Certaines personnes, à la suite d’un choc émotionnel, développent une pathologie cutanée qui perdure pendant de nombreuses années, pourquoi cela ne passe pas avec le temps ?
«Cela montre bien que le stress est un facteur déclenchant ou révélateur mais n’est pas la cause.»
Avez-vous des patients qui viennent vous consulter pour une affection cutanée et dont la cause est émotionnelle ?
«Oui, mais ils se trompent puisque la cause n’est jamais émotionnelle. En revanche, le stress peut révéler une maladie sous-jacente.»
Mais alors pourquoi pensent-ils que la cause est émotionnelle ?
«Tout le monde n’est pas censé avoir des connaissances médicales. On ne peut pas dire que des émotions négatives vont déclencher une maladie comme un coronavirus va déclencher la Covid. Ces émotions ne sont pas un facteur causal mais un facteur révélateur ou déclenchant ou aggravant, mais la cause est ailleurs, par des mécanismes propres à chaque maladie.»
Comment les aidez-vous dans le traitement ?
«Il faut d’abord traiter la maladie elle-même, avec une thérapeutique adaptée et efficace. S’il s’avère que le stress peut déclencher ou aggraver cette maladie, une psychothérapie (il en existe de différents types) peut alors effectivement être très utile.»
Existe-t-il des traitements pour soigner le vitiligo ?
«Oui, bien sûr. Il existe des traitements. Actuellement, ils sont un peu décevants mais la recherche avance.»
On entend de plus en plus parler de prise en charge globale, de la méditation, en plus d’un traitement dermatologique par exemple, qu’en pensez-vous ?
«Une prise en charge globale est effectivement intéressante pour certains patients. Elle peut permettre d’éviter des poussées liées au stress mais surtout d’atténuer les conséquences psychologiques des maladies cutanées, qui sont souvent très importantes. La méditation fait partie des modes de psychothérapie, mais il y en a d’autres, comme les thérapies d’inspiration psychanalytique, les thérapies cognitives et comportementales, l’hypnose ou la relaxation par exemple.»
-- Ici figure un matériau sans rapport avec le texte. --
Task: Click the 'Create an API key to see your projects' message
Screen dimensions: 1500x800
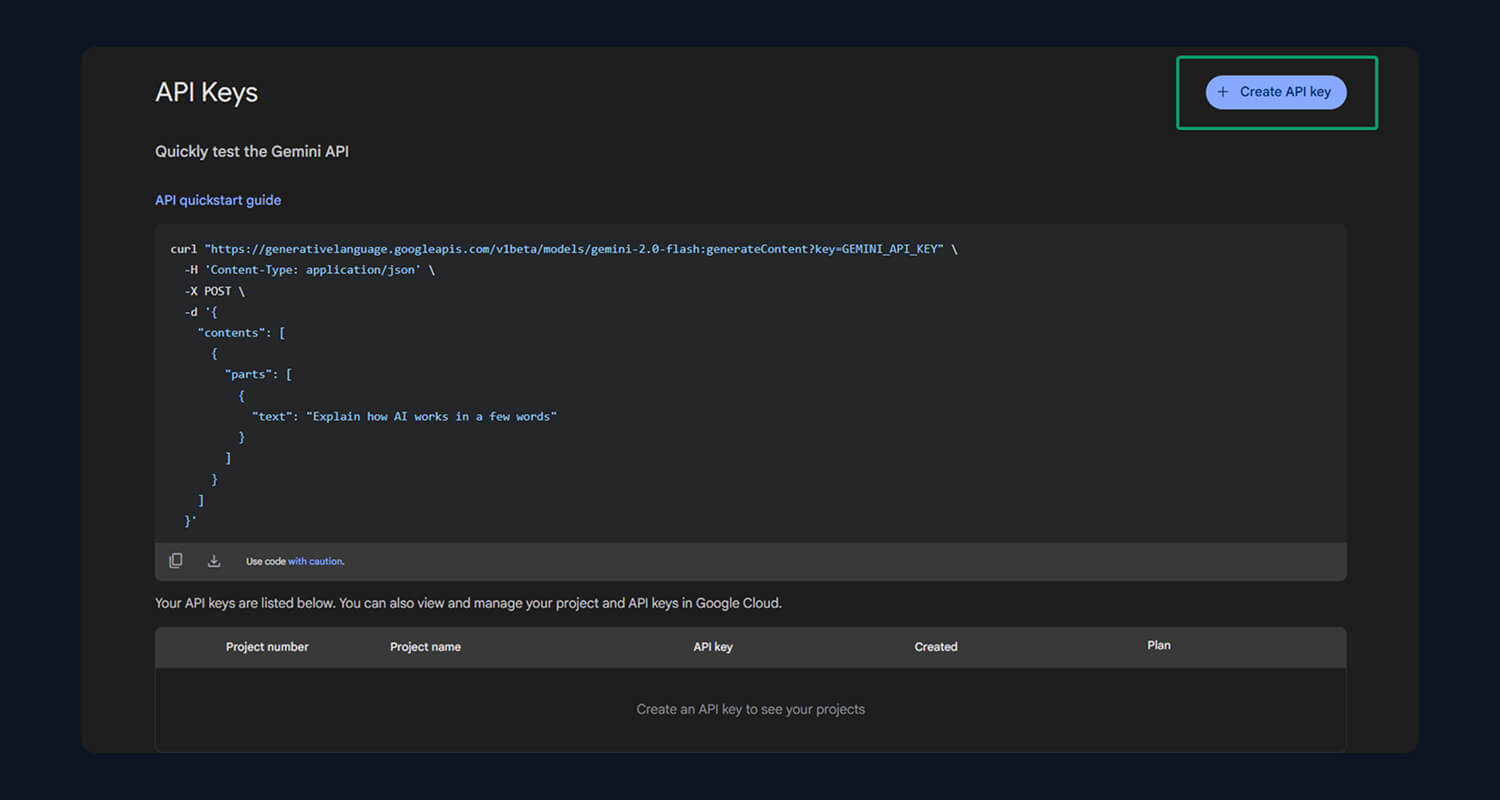Action: point(750,709)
Les neuro-cosmétiques peuvent-ils être efficaces ?
«Cela pourrait être une belle idée d’agir sur le système nerveux cutané pour l’apaiser, en particulier dans le cadre des peaux sensibles. Ce serait la fonction des neurocosmétiques. Malheureusement, la plupart n’ont aucune efficacité. À l’inverse, il faut mettre en garde les consommateurs contre des cosmétiques qui seraient censés lutter contre le stress, voire la dépression : soit c’est vrai et il faut alors les retirer du marché et sanctionner durement les fabricants car un cosmétique ne doit avoir aucune efficacité en dehors de la peau et donc surtout pas dans le cerveau, soit c’est faux et il s’agit alors de publicité mensongère, ce qui doit aussi être sanctionné.»
Quel message aimeriez-vous faire passer par rapport à la peau ?
«Notre peau nous donne l’essentiel de notre apparence, elle est donc très importante pour nous. Avoir une maladie cutanée est grave car le retentissement psychique peut être majeur. Il faut donc prendre les problèmes cutanés au sérieux. Pour autant, il ne faut pas tomber dans les filets de certains qui en abusent et font des promesses qui ne pourront jamais être tenues.»